HEDA - Hospital Estadual Dirceu Arcoverde (PI) — Prova 2022
Criança de oito anos de idade, atópica, pais atópicos, portadora de asma em tratamento com uso de monlukast 4 mg diariamente, corticoide inalatório em dose baixa, salbutamol diário, 200 mcg a cada 6h, via inalatória e orientação de controle ambiental com adesão correta ao tratamento, evolui com manutenção do quadro de sibilância, restrição moderada de atividades rotineiras e sem crises noturnas. Qual a conduta de escolha para manutenção mais adequada para o caso?
Asma pediátrica não controlada com CI baixa + Montelukast → Adicionar LABA ou aumentar CI para dose moderada.
A criança apresenta asma não controlada, apesar do uso de corticoide inalatório em dose baixa e montelukast. O uso diário de salbutamol indica controle inadequado. A próxima etapa no tratamento de manutenção, conforme as diretrizes, é adicionar um broncodilatador beta2 agonista de longa ação (LABA) ou aumentar a dose do corticoide inalatório.

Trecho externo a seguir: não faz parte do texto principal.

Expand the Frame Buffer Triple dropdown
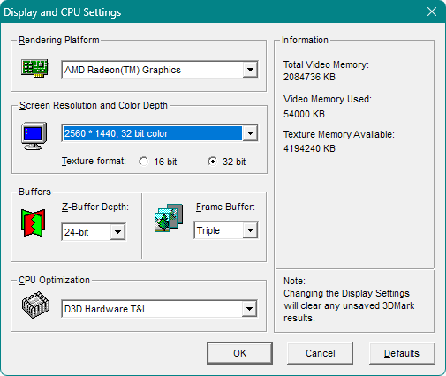446x376 pixels. click(250, 230)
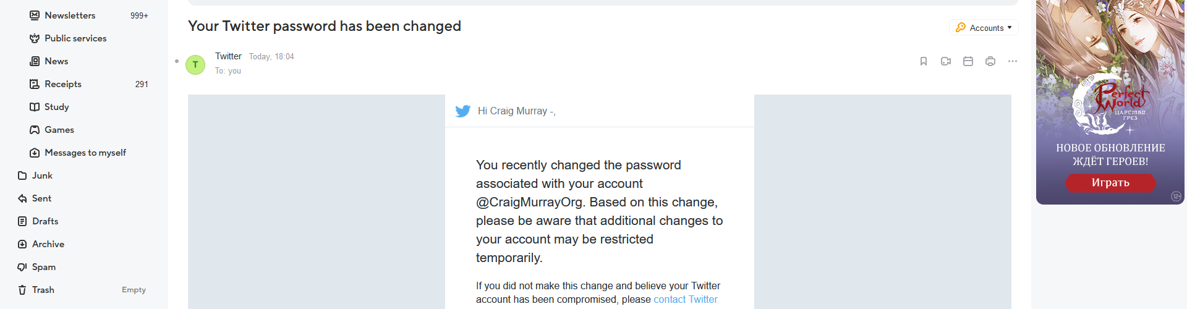
Task: Follow the contact Twitter link
Action: (x=685, y=300)
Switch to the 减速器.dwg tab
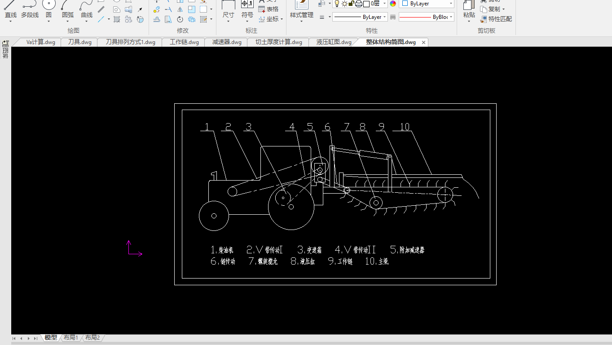This screenshot has width=612, height=345. tap(227, 42)
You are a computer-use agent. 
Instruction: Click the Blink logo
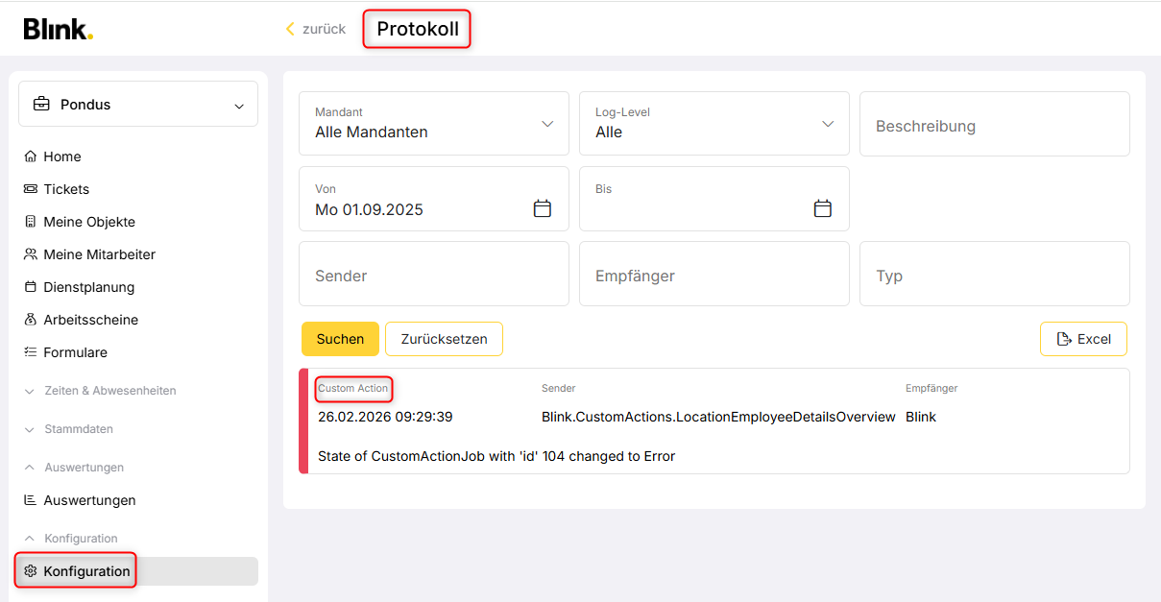pos(59,29)
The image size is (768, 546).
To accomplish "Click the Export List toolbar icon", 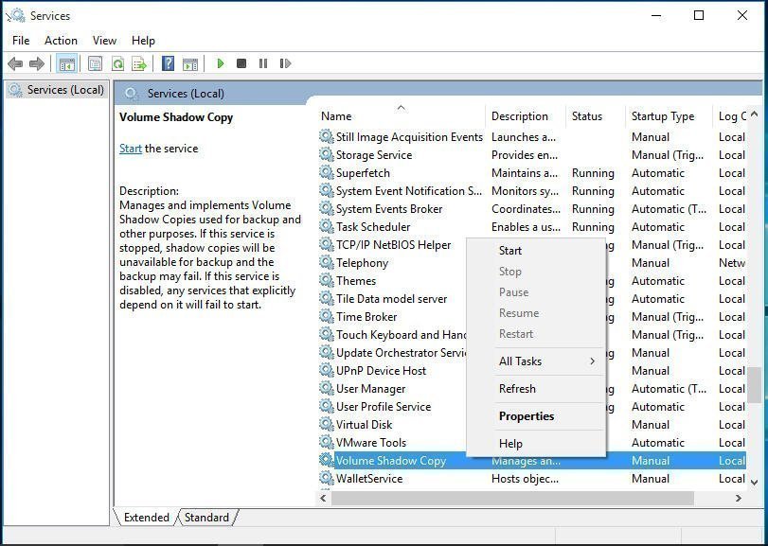I will click(139, 63).
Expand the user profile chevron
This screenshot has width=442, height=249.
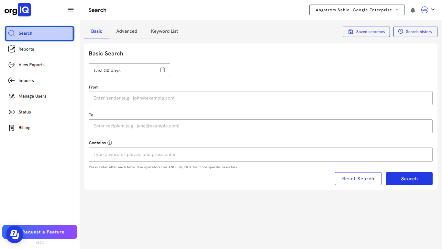pyautogui.click(x=433, y=10)
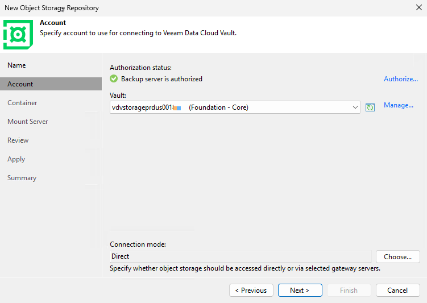Open the Authorize... link
The width and height of the screenshot is (427, 303).
point(400,79)
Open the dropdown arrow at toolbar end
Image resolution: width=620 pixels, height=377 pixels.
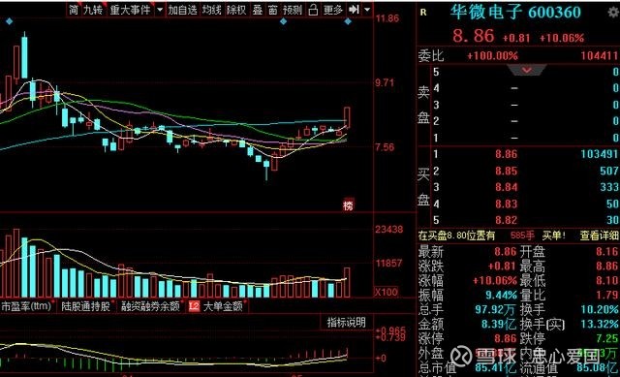tap(367, 10)
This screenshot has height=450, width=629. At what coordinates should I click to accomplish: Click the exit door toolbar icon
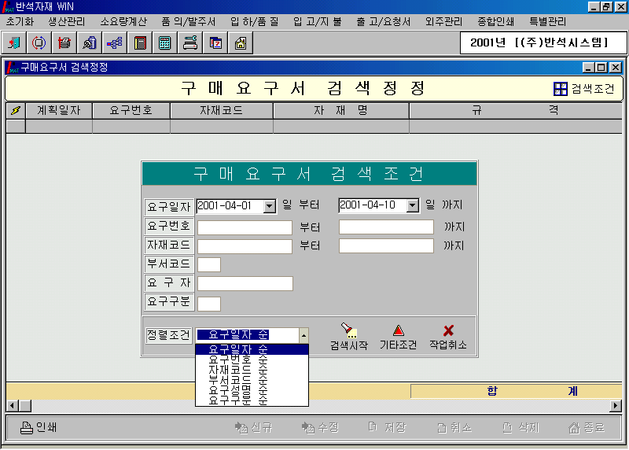pos(15,42)
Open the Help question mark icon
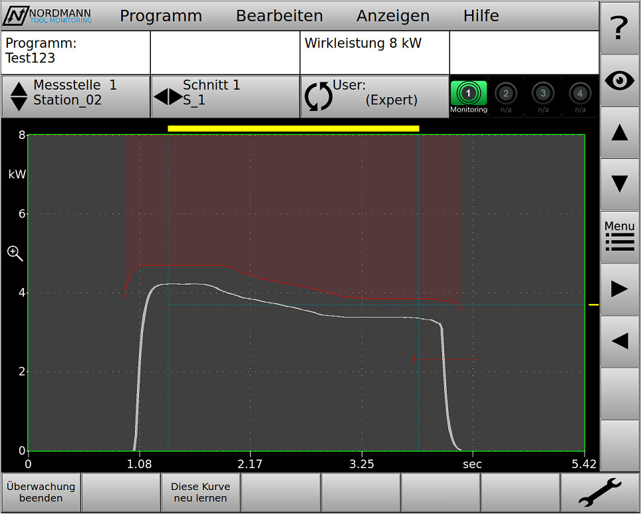This screenshot has height=514, width=641. (x=619, y=28)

A asma pediátrica é uma doença inflamatória crônica das vias aéreas, caracterizada por hiperresponsividade brônquica e obstrução variável ao fluxo aéreo. É uma das doenças crônicas mais comuns na infância, afetando significativamente a qualidade de vida. O controle da asma é fundamental para prevenir exacerbações, reduzir sintomas e manter a função pulmonar. O diagnóstico de asma não controlada é feito pela persistência de sintomas apesar do tratamento de manutenção. O uso diário de salbutamol (beta2 agonista de curta ação) é um forte indicativo de controle inadequado. A fisiopatologia envolve inflamação crônica das vias aéreas, levando a broncoespasmo e remodelamento, necessitando de uma abordagem terapêutica escalonada. O tratamento de manutenção da asma segue um esquema de "step-up" baseado nas diretrizes como a GINA. Para uma criança com asma não controlada em corticoide inalatório de dose baixa e montelukast, a próxima etapa é adicionar um broncodilatador beta2 agonista de longa ação (LABA) ou aumentar a dose do corticoide inalatório para moderada. A teofilina oral é uma opção de terceira linha e o aumento para dose máxima de corticoide inalatório é para casos mais graves e refratários.

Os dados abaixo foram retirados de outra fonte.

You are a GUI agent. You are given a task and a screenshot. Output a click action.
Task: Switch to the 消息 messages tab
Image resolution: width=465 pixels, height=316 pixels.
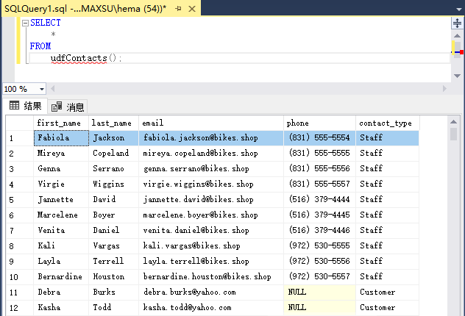(x=68, y=107)
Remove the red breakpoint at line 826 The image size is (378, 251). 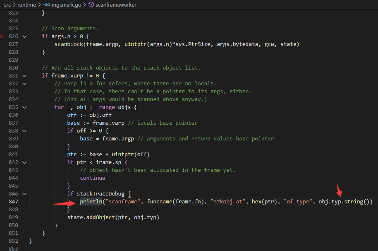(2, 36)
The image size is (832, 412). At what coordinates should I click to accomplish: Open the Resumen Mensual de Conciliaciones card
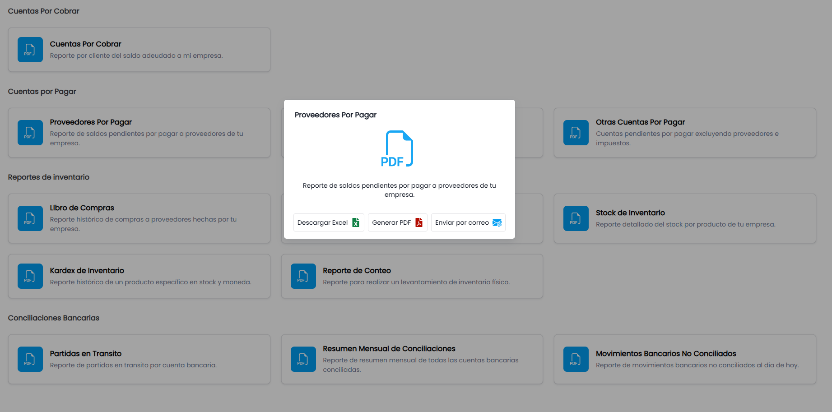tap(412, 359)
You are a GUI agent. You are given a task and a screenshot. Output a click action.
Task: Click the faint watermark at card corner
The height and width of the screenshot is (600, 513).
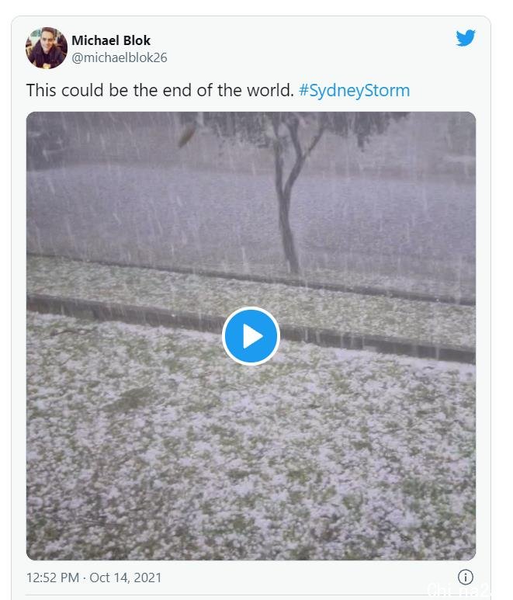(x=459, y=590)
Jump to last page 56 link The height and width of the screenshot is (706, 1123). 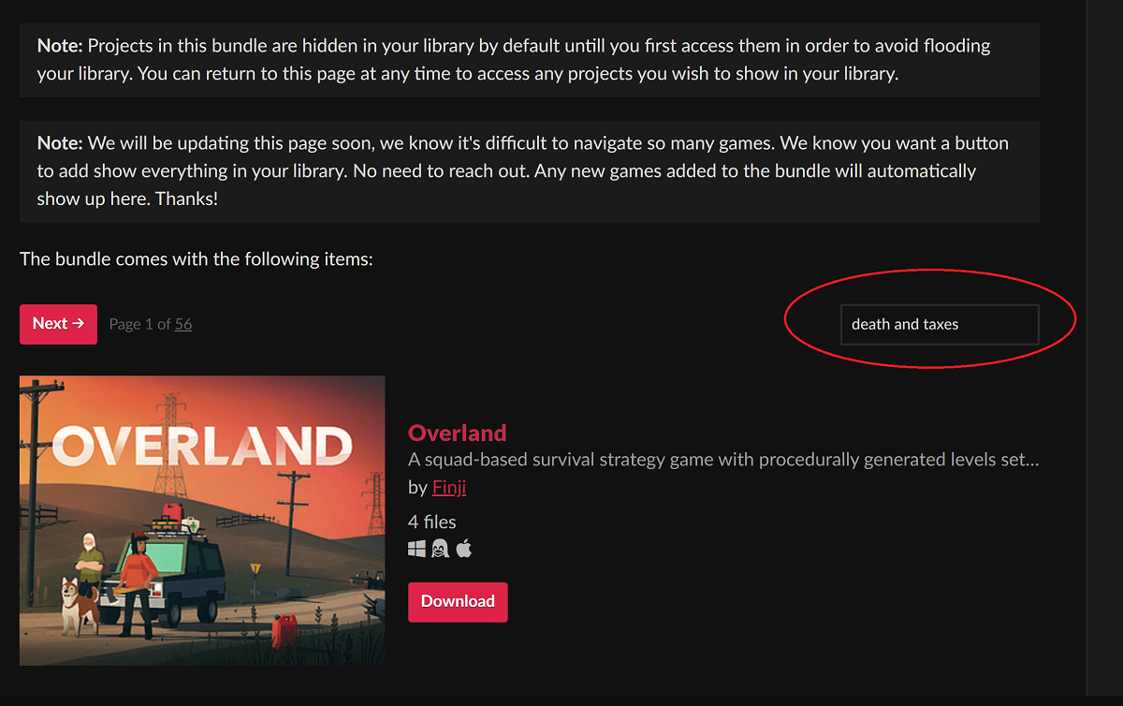[183, 324]
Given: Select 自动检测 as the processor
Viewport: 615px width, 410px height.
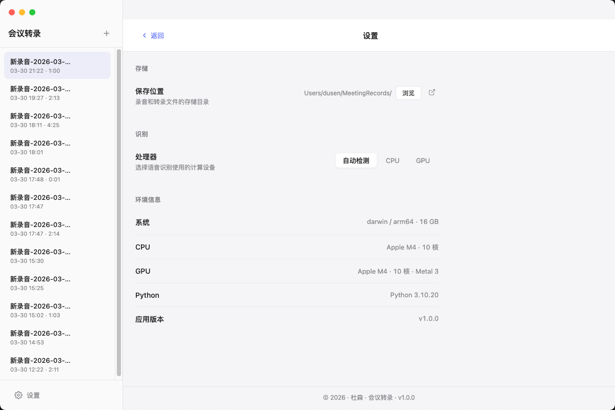Looking at the screenshot, I should (356, 160).
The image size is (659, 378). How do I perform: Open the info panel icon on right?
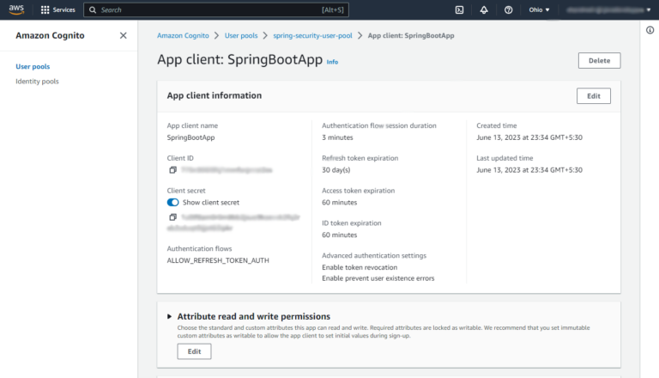pos(649,30)
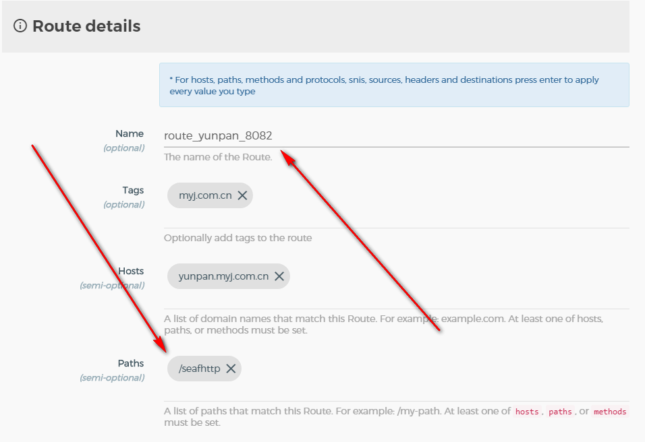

A asma é considerada não controlada quando há sintomas diurnos mais de duas vezes por semana, uso de medicação de alívio mais de duas vezes por semana, qualquer limitação de atividade ou sintomas noturnos.
Os broncodilatadores beta2 agonistas de longa ação (LABA) proporcionam broncodilatação prolongada, melhorando o controle dos sintomas e a função pulmonar, especialmente quando combinados com corticoides inalatórios, reduzindo a necessidade de medicação de alívio.
O aumento da dose do corticoide inalatório é uma opção quando a asma não está controlada com doses baixas, antes de considerar outras classes de medicamentos ou em conjunto com um LABA, sempre avaliando o risco-benefício.